Turn the rows below into a numbered list, leaving out any blank lines.

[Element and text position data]
>>>>

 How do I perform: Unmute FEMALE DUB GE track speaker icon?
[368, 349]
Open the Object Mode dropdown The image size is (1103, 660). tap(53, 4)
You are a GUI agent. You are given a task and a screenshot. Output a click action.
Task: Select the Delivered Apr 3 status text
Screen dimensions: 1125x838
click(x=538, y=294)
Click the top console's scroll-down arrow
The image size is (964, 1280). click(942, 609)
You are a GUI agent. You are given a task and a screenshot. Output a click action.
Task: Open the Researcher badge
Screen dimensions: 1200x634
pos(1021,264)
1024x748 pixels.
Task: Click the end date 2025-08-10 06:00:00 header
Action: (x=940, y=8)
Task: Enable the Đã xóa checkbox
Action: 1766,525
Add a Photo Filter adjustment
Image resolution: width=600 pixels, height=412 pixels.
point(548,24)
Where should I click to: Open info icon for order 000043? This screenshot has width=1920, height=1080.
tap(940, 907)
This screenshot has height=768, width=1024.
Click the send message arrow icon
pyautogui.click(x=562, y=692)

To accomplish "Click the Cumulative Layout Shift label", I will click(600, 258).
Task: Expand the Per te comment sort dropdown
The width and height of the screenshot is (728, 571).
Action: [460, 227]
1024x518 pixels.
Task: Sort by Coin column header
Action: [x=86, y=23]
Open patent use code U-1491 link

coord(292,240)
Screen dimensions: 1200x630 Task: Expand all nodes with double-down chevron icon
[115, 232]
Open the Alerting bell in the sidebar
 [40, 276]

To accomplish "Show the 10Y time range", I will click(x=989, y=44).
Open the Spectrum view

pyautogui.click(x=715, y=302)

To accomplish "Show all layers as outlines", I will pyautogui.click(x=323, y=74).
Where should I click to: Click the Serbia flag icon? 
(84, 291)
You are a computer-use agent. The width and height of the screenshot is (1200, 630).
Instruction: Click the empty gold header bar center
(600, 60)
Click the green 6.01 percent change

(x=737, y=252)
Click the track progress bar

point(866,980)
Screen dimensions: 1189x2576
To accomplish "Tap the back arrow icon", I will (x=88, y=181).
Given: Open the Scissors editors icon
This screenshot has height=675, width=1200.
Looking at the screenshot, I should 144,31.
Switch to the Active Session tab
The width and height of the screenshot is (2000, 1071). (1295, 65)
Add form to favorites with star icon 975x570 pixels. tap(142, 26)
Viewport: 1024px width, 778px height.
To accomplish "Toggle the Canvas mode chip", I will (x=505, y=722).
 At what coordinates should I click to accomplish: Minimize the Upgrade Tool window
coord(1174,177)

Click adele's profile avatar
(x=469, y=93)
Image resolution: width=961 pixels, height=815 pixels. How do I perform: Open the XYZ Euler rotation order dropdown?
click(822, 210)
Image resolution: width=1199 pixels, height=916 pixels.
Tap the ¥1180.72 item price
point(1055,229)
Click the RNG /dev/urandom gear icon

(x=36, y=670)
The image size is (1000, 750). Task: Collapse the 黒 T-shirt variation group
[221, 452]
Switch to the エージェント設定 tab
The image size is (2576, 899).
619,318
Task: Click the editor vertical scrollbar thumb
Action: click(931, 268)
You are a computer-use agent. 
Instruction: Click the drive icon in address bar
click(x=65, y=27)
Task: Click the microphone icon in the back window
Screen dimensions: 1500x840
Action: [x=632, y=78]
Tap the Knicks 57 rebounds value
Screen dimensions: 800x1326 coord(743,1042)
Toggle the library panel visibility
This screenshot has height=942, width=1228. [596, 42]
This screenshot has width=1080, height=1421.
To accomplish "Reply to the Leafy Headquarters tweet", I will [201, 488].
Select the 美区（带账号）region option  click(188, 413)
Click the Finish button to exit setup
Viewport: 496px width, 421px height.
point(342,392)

<<<<

Expected answer:
1.  How do I perform: Unmute FEMALE DUB GE track speaker icon?
2. [368, 349]
3. Open the Object Mode dropdown The image size is (1103, 660). tap(53, 4)
4. You are a GUI agent. You are given a task and a screenshot. Output a click action.
5. Task: Select the Delivered Apr 3 status text
6. Screen dimensions: 1125x838
7. click(x=538, y=294)
8. Click the top console's scroll-down arrow
9. The image size is (964, 1280). click(942, 609)
10. You are a GUI agent. You are given a task and a screenshot. Output a click action.
11. Task: Open the Researcher badge
12. Screen dimensions: 1200x634
13. pos(1021,264)
14. 1024x748 pixels.
15. Task: Click the end date 2025-08-10 06:00:00 header
16. Action: (x=940, y=8)
17. Task: Enable the Đã xóa checkbox
18. Action: 1766,525
19. Add a Photo Filter adjustment
20. Image resolution: width=600 pixels, height=412 pixels.
21. point(548,24)
22. Where should I click to: Open info icon for order 000043? This screenshot has width=1920, height=1080.
23. tap(940, 907)
24. This screenshot has height=768, width=1024.
25. Click the send message arrow icon
26. pyautogui.click(x=562, y=692)
27. To accomplish "Click the Cumulative Layout Shift label", I will click(600, 258).
28. Task: Expand the Per te comment sort dropdown
29. The width and height of the screenshot is (728, 571).
30. Action: [460, 227]
31. 1024x518 pixels.
32. Task: Sort by Coin column header
33. Action: [x=86, y=23]
34. Open patent use code U-1491 link
35. coord(292,240)
36. Screen dimensions: 1200x630 Task: Expand all nodes with double-down chevron icon
37. [115, 232]
38. Open the Alerting bell in the sidebar
39.  [40, 276]
40. To accomplish "Show the 10Y time range", I will click(x=989, y=44).
41. Open the Spectrum view
42. pyautogui.click(x=715, y=302)
43. To accomplish "Show all layers as outlines", I will pyautogui.click(x=323, y=74).
44. Where should I click to: Click the Serbia flag icon? 
45. (84, 291)
46. You are a computer-use agent. The width and height of the screenshot is (1200, 630).
47. Instruction: Click the empty gold header bar center
48. (600, 60)
49. Click the green 6.01 percent change
50. (x=737, y=252)
51. Click the track progress bar
52. point(866,980)
53. Screen dimensions: 1189x2576
54. To accomplish "Tap the back arrow icon", I will (x=88, y=181).
55. Given: Open the Scissors editors icon
56. This screenshot has height=675, width=1200.
57. Looking at the screenshot, I should 144,31.
58. Switch to the Active Session tab
59. The width and height of the screenshot is (2000, 1071). (1295, 65)
60. Add form to favorites with star icon 975x570 pixels. tap(142, 26)
61. Viewport: 1024px width, 778px height.
62. To accomplish "Toggle the Canvas mode chip", I will (x=505, y=722).
63.  At what coordinates should I click to accomplish: Minimize the Upgrade Tool window
64. coord(1174,177)
65. Click adele's profile avatar
66. (x=469, y=93)
67. Image resolution: width=961 pixels, height=815 pixels. How do I perform: Open the XYZ Euler rotation order dropdown?
68. click(822, 210)
69. Image resolution: width=1199 pixels, height=916 pixels.
70. Tap the ¥1180.72 item price
71. point(1055,229)
72. Click the RNG /dev/urandom gear icon
73. (x=36, y=670)
74. The image size is (1000, 750). Task: Collapse the 黒 T-shirt variation group
75. [221, 452]
76. Switch to the エージェント設定 tab
77. The image size is (2576, 899).
78. 619,318
79. Task: Click the editor vertical scrollbar thumb
80. Action: click(931, 268)
81. You are a computer-use agent. 
82. Instruction: Click the drive icon in address bar
83. click(x=65, y=27)
84. Task: Click the microphone icon in the back window
85. Screen dimensions: 1500x840
86. Action: [x=632, y=78]
87. Tap the Knicks 57 rebounds value
88. Screen dimensions: 800x1326 coord(743,1042)
89. Toggle the library panel visibility
90. This screenshot has height=942, width=1228. [596, 42]
91. This screenshot has width=1080, height=1421.
92. To accomplish "Reply to the Leafy Headquarters tweet", I will [201, 488].
93. Select the 美区（带账号）region option  click(188, 413)
94. Click the Finish button to exit setup
95. Viewport: 496px width, 421px height.
96. point(342,392)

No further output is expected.